### EXERCISE
Note each line in the data holding the string "agent" and report it.

───── DATA RECORDS

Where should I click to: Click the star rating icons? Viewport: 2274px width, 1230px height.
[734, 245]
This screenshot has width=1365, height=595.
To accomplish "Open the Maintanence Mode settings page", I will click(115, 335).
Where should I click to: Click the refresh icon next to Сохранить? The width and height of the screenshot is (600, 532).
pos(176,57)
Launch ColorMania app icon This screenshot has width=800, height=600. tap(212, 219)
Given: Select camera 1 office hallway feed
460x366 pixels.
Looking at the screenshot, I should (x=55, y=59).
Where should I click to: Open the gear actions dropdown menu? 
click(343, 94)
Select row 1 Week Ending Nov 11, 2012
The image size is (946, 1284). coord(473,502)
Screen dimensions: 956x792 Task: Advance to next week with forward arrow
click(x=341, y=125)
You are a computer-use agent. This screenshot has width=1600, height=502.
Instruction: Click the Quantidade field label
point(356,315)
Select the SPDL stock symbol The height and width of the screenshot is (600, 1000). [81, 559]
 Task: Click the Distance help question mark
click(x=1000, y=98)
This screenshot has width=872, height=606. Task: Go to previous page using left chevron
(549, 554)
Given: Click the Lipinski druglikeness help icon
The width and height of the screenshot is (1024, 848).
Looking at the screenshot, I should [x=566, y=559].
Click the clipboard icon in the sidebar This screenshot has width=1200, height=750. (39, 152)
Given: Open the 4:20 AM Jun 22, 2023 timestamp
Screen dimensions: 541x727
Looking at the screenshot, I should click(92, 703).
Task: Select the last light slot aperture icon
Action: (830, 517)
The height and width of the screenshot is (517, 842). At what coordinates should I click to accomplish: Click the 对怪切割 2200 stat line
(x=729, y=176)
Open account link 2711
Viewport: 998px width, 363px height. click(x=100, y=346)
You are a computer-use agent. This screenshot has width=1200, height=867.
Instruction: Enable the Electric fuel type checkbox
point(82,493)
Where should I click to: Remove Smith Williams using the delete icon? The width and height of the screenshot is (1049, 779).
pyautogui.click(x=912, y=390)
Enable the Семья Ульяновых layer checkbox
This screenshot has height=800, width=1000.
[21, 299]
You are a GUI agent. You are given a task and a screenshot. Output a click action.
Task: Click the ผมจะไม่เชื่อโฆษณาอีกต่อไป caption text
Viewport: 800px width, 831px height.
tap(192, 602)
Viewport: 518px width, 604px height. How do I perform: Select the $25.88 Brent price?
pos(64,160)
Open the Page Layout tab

──────────

### COMPLETED EXERCISE
You are a computer-use agent. This screenshot has width=1600, height=502.
You are a computer-use agent. This screenshot has width=1200, height=867.
You are a GUI agent. You are given a task and a screenshot. Output a click action.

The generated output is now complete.